News 2021: Spencer Analyzes Potential First Amendment Challenges to Consumer Privacy Laws
Spencer Analyzes Potential First Amendment Challenges to Consumer Privacy Laws

UMass Law Associate Dean Shaun Spencer published an analysis on potential First Amendment challenges to consumer privacy laws

Prof. Shaun Spencer

 

UMass Law Associate Dean for Academic Affairs Shaun Spencer published an article analyzing potential First Amendment challenges to consumer privacy laws.

The article is timely because, after decades of calls for comprehensive consumer privacy laws in the United States, they are nearly here. Many American businesses are already subject to the California Consumer Privacy Act, and Congress is debating a federal consumer privacy law. The debates surrounding these laws, however, have paid scant attention to the inevitable First Amendment challenges.

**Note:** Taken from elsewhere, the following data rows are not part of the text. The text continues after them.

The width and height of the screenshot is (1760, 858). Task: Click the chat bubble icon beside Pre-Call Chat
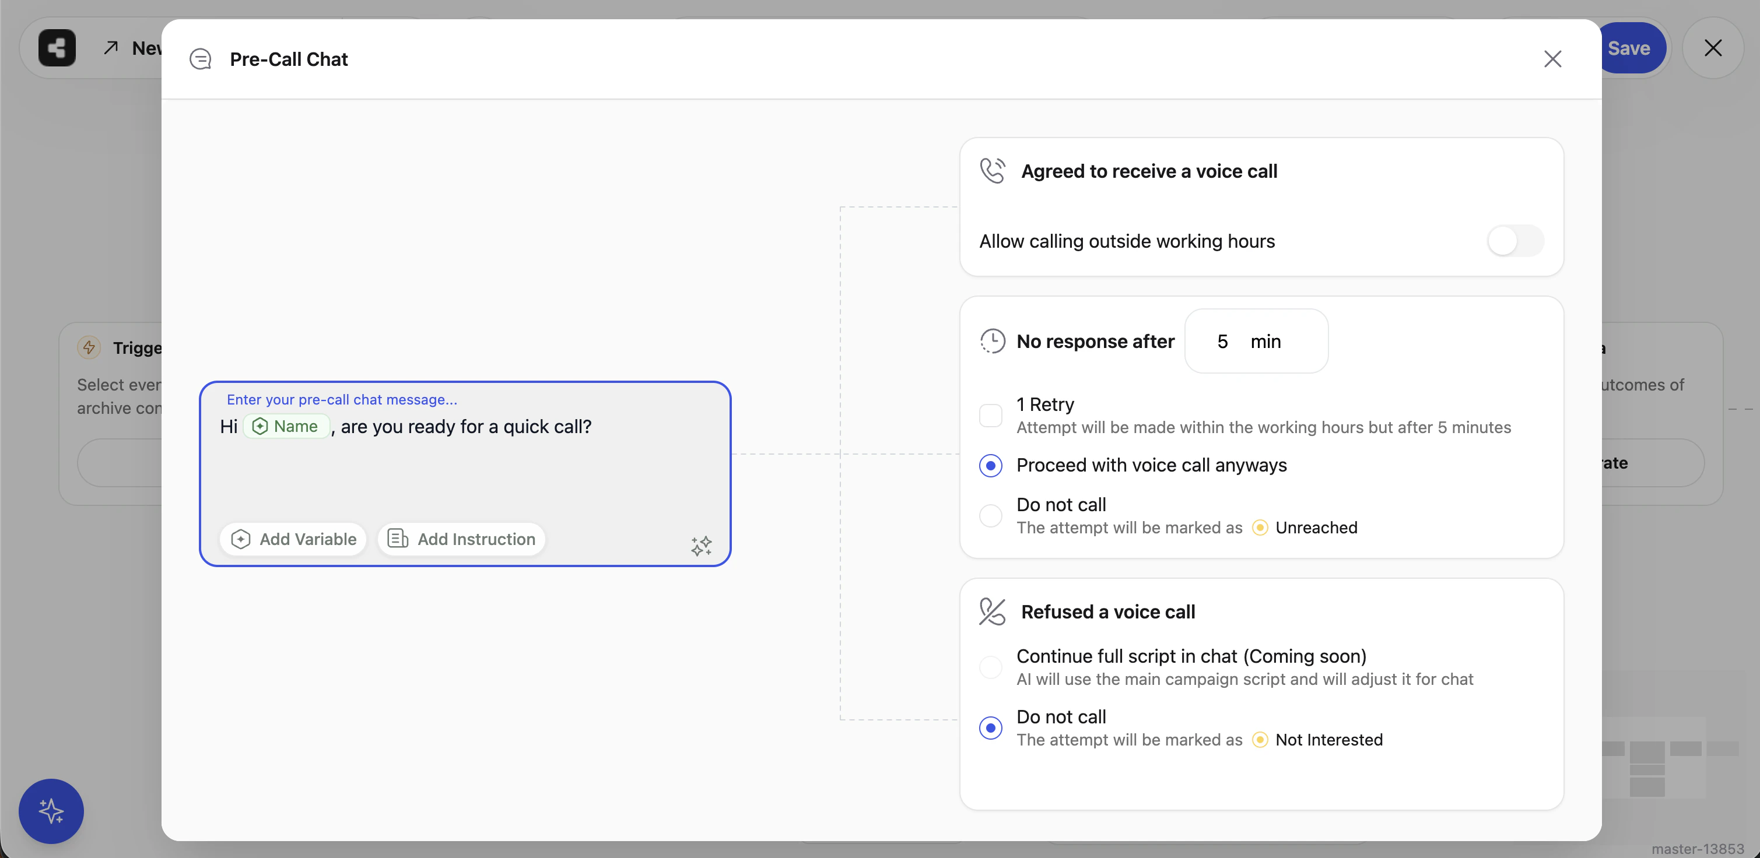200,59
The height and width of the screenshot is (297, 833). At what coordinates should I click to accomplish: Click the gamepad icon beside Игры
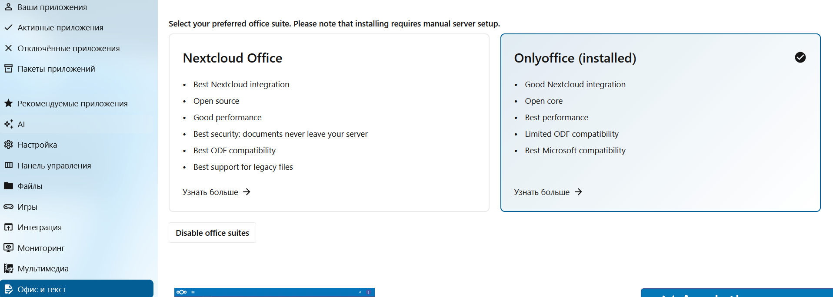pos(8,207)
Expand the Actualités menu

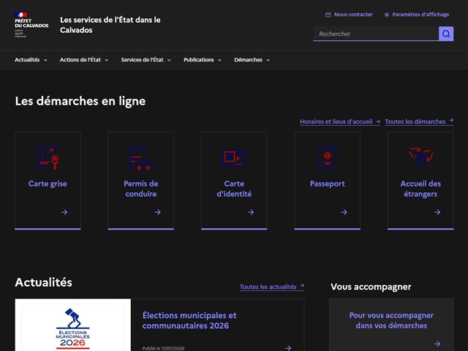point(31,60)
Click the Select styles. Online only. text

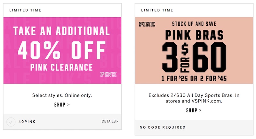click(62, 95)

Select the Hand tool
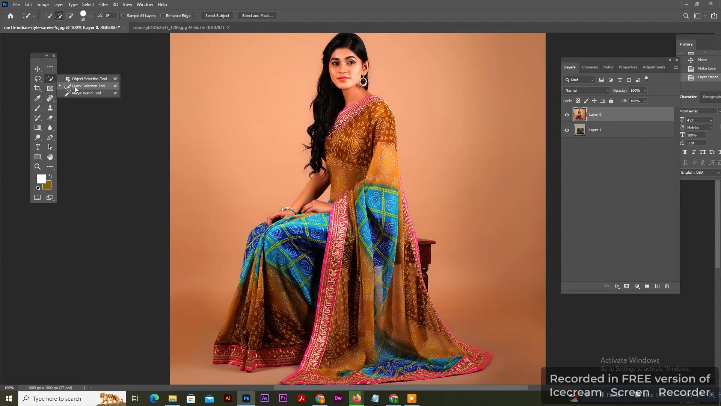coord(50,157)
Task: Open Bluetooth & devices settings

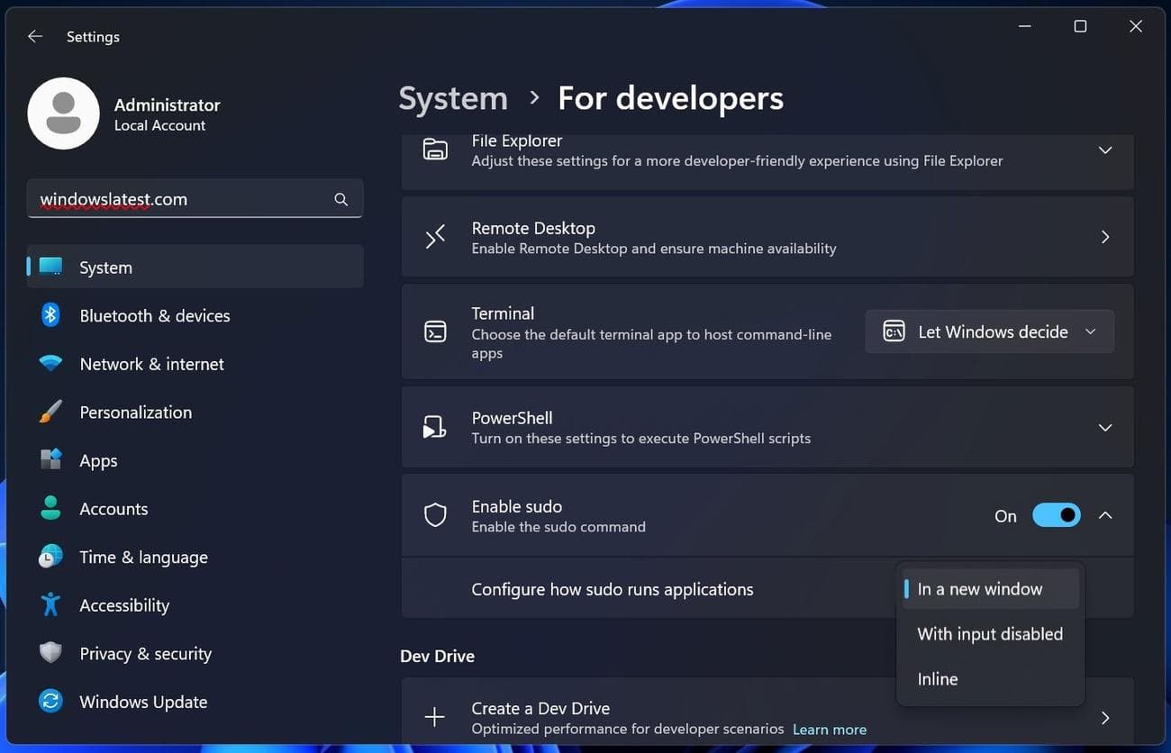Action: (154, 316)
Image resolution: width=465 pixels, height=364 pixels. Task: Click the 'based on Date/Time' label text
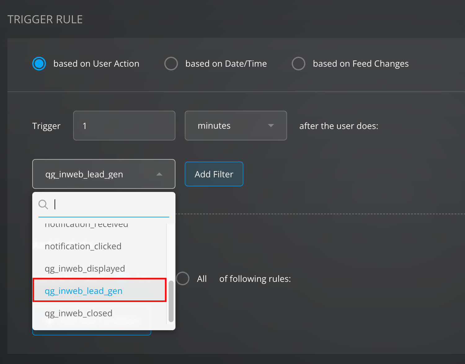click(x=226, y=64)
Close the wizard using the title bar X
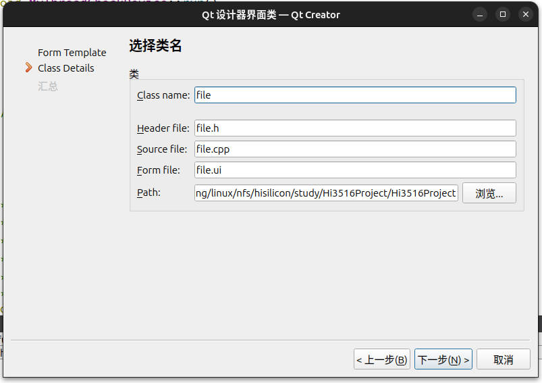This screenshot has height=383, width=542. 525,14
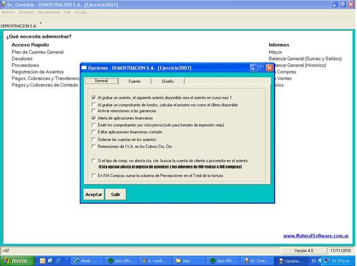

As Spencer explains, these challenges will occur in the context of the “deregulatory First Amendment,” the Supreme Court’s decades-long expansion of First Amendment limits on economic regulations. Scholars have compared this deregulatory agenda to the judicial excesses of the Lochner era. The First Amendment, however, has even greater deregulatory potential today because contemporary economic and social activity depend upon exchanges of information.

In Spencer’s view, First Amendment challenges to consumer privacy laws will bring us to a crossroads. His article details the two most likely paths forward.

One path would continue the Court’s deregulatory trajectory, drawing largely on the Court’s recent decisions in Sorrell v. IMS Health, Inc. and Reed v. Town of Gilbert. That path would further constrain the administrative state by treating all consumer data flows as “speech” for First Amendment purposes and using the Court’s recent approach to content discrimination to subject most consumer privacy laws to strict scrutiny, rather than the intermediate scrutiny that has applied to commercial speech for decades.

The other path would resolve challenges to consumer privacy laws under established First Amendment doctrine. That traditionalist path would treat consumer data as commodities rather than speech, analyze typical consumer privacy laws as imposing no more than incidental burdens on speech, and preserve the intermediate scrutiny standard for commercial speech regulations.

As Spencer explains, the consequences of this choice will reach far beyond consumer privacy law and could jeopardize many of the regulatory tools on which the modern administrative state depends.